Main courses start in familiar grooves: short rib and Wagyu beef, duck, salmon, chicken, lamb. The spoon-tender short rib of beef ($28), topped with parsley-garlic gremolata arrived on housemade pasta – slightly undercooked – luxuriating in mushroom cream.
Duck breast, crispy-skinned and rosy inside as I prefer, was presented on an earthy foundation of creamy scarlet barley cooked with beet juice and diced beets, brightened with lemon and parsley.
Chicken pot pie ($17) was classic creamy chicken stew with carrots, topped with gorgeous housemade butter puff pastry. The filling had plenty of chicken flavor but needed salt. No such complaints about the lamb ($36), two precisely medium-rare double chops on silky celery-root puree with caramelized diced apples and sherry-enriched lamb jus.
Two desserts ($9) sampled were outstanding. A mini-loaf of pumpkin poundcake, moist and rich, was presented on a schmear of pumpkin butter that tasted like pumpkin, more than “pumpkin spice.” Pecan streusel and aromatic thyme gelato completed the picture.
A chocolate caramel walnut tart included a layer of buttery-soft caramel on a chocolate cookie base, and toasted walnuts, with wavy ganache topping and vanilla-bean-speckled sour cream.
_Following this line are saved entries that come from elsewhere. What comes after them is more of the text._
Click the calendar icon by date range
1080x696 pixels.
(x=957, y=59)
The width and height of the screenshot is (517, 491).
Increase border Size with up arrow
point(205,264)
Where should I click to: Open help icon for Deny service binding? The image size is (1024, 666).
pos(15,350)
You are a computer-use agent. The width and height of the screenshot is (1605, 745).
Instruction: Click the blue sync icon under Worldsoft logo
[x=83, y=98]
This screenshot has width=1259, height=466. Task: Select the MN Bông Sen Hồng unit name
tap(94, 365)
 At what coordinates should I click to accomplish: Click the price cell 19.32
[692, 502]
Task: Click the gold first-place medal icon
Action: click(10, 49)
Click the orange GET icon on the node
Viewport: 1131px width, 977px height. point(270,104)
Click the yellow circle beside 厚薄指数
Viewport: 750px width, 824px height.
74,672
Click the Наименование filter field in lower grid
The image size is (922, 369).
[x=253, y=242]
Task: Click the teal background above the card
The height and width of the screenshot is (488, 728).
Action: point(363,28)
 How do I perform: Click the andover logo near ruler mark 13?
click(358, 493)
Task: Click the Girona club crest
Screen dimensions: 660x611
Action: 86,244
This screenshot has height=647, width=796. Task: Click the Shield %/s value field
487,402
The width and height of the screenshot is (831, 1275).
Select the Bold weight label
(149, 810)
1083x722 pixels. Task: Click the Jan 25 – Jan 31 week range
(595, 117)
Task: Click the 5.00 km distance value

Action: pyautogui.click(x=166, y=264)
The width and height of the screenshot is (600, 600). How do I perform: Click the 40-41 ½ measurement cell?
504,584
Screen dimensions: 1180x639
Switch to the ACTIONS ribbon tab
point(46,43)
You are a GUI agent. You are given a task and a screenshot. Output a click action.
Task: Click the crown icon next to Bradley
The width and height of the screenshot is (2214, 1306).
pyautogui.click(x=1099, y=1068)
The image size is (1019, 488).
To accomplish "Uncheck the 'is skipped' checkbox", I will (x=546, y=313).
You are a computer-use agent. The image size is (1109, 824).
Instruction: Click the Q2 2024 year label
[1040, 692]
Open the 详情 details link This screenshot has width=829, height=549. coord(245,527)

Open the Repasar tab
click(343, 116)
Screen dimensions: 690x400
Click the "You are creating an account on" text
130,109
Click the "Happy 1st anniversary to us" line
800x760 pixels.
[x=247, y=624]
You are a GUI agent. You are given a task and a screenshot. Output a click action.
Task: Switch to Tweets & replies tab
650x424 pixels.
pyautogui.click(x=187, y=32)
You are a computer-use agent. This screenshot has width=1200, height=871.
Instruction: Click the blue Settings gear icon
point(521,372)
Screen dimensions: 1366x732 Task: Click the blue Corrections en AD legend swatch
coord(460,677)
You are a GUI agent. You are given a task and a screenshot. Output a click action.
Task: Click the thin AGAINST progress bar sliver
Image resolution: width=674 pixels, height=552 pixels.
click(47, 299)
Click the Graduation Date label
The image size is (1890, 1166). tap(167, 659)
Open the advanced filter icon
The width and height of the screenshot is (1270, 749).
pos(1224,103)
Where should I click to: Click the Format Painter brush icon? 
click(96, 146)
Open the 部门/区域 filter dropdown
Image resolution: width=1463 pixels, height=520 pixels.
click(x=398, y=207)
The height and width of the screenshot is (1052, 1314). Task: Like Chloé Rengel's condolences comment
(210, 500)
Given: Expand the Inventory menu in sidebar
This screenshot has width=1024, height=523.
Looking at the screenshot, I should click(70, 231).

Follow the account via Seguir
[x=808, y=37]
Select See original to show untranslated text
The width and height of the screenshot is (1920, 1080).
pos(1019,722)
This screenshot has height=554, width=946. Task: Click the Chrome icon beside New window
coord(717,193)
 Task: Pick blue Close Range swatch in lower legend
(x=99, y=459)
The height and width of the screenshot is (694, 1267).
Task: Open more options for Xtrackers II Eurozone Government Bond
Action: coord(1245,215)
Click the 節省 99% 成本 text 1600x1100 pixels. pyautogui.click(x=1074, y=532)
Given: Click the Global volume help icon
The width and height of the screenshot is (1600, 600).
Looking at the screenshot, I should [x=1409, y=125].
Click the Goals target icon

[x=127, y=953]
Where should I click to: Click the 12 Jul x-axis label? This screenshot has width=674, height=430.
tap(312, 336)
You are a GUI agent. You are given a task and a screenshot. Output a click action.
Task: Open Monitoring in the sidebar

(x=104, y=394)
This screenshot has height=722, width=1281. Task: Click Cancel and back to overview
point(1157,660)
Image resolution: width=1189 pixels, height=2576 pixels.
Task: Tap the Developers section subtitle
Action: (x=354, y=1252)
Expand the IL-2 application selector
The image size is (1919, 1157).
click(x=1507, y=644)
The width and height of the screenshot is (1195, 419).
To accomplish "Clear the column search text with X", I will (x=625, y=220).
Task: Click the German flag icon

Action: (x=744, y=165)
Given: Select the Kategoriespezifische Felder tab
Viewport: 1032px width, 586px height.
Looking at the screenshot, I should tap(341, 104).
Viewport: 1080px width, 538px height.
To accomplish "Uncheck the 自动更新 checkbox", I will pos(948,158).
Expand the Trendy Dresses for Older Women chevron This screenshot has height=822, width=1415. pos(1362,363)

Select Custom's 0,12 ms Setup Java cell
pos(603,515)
Next time I would opt for the chef’s tasting menu. It’s a bargain likely to get more realistic pricing once people catch on. Three courses with wine pairings, $50. Five for $70, seven for $90. Everyone at the table has to get the tasting, the menu says, but that’s negotiable.
What’s set in stone is that the next time I dine at Carte Blanche, I’m going to let Murtha and his crew chart my course.
Carte Blanche - 9 plates (out of 10)
Where: 61 Buffalo St., Hamburg (649-2101)
Hours: 4 to 10 p.m. Tuesday through Thursday, 4 to 11 p.m. Friday and Saturday. Closed Sunday and Monday.
Price range: small plates, $4-$18; medium plates, $12-$14; entrees, $17-$36.
Parking: Street, municipal lot across street.